== Vorliegender Text ==

# taz.de -- Zukunft der Theater: Eine Blaupause gibt es nicht
       
       > Im Deutschen Architekturmuseum Frankfurt untersucht eine Ausstellung die
       > Zukunft der Theaterbauten. Sie vergleicht teure mit gelungenen Fällen.
       
 (IMG) Bild: Im Operaparken in Kopenhagen von Cobe Architects kann man sogar auf dem Steg sitzen und schwimmen gehen
       
       Vor gut zehn Tagen drang an die Öffentlichkeit, dass die Sanierung des
       Opernhauses in Stuttgart noch erheblich teurer werden soll als die
       ursprünglich veranschlagte 1 Milliarde Euro. Zuerst berichtete der SWR „aus
       Insiderkreisen“, dass die Sanierung zwischen 1,5 und 2 Milliarden Euro
       kosten könnte, außerdem werde das Bauvorhaben „nach neuesten Erkenntnissen“
       erst im Jahr 2044 fertig – vier Jahre später als geplant.
       
       An fatale Nachrichten dieser Art ist man in Deutschland bereits gewöhnt.
       Nicht nur spektakuläre Großbauten (Stuttgart21, BER, Elbphilharmonie et
       cetera) laufen aus dem Ruder, auch und gerade Sanierungen im Bestand bergen
       schwer kalkulierbare Risiken.
       
       So läuft die [1][Sanierungskrise der Kölner Oper] bereits in einer
       Dauerschleife. Das Haus am Offenbachplatz aus den 1960er Jahren sollte
       bereits 2015 wiedereröffnet werden, der Termin wurde nach etlichen, jeweils
       kurzfristig bekannt gegebenen Verschiebungen kürzlich auf einen
       unbestimmten Zeitpunkt verschoben.
       
       ## Sanierungskrise der Kölner Oper
       
       Auch dort zirkuliert mittlerweile eine Zahl von 1,5 Milliarden Euro,
       woraufhin die SPD kürzlich einen Antrag auf sofortigen Baustopp an der Oper
       stellte. Kulturbauten werden mehr als andere Bauvorhaben schnell zum
       Politikum, auch weil die dem Populismus zugeneigte Politik dem wachsenden
       Legitimationsdruck auf Institutionen der sogenannten Hochkultur gern
       nachgibt.

===
== Quellenauszug ==

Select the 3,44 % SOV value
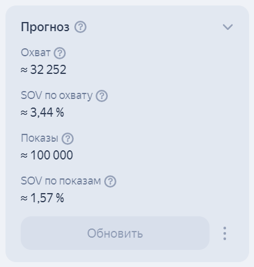 [47, 112]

===

Aufgabe: Schreibe den Artikel über die Zukunft der Theaterbauten weiter, beginnend nach seinem letzten Satz.

Antwort:
       „Das klingt nach Selbstmord aus Verzweiflung“, sagt Yorck Förster zum
       Kölner Fall, Kurator der Ausstellung „Ganz große Oper – viel mehr Theater?
       Bühnenbauten im europäischen Vergleich“ im Deutschen Architekturmuseum in
       Frankfurt, die auch das rheinische Debakel thematisiert. Die Ausstellung
       nimmt den Faden einer bereits vor sechs Jahren präsentierten Schau wieder
       auf, die seinerzeit auf eine Machbarkeitsstudie zur Zukunft der
       [2][sanierungsbedürftigen Bühnen der Stadt Frankfurt] reagierte.
       
       Damals stand noch die Zahl von 900 Millionen Euro im Raum. Das nahm das
       Museum zum Anlass, die Studie aufzuschlüsseln, exemplarische Beispiele
       anzuführen und zugleich Impulse zu setzen mit der Dokumentation geglückter
       Projekte.
       
       Die Ausstellung tourte anschließend durch etliche Städte, unter anderem war
       sie im Düsseldorfer Opernhaus zu sehen, wo sie eine kontrovers geführte
       öffentliche Debatte anstieß, die in einem Beschluss mündete, das ebenfalls
       sanierungsbedürftige Haus an der Heinrich-Heine-Allee aufzugeben. Also
       Neubau statt überfälliger Sanierung. Es folgten hitzige
       Standort-Diskussionen, die nun gelöst scheinen, da die Stadt ein großes
       Grundstück aus der Insolvenzmasse der Signa-Gesellschaft erworben hat.
       
       ## Aufgeschobene Probleme über Jahrzehnte
       
       Doch auch hier mehren sich nun kritische Stimmen ob der immensen Kosten.
       Zumindest würde ein Neubau auf dem Signa-Gelände die Kosten einer
       Interimsspielstätte einsparen.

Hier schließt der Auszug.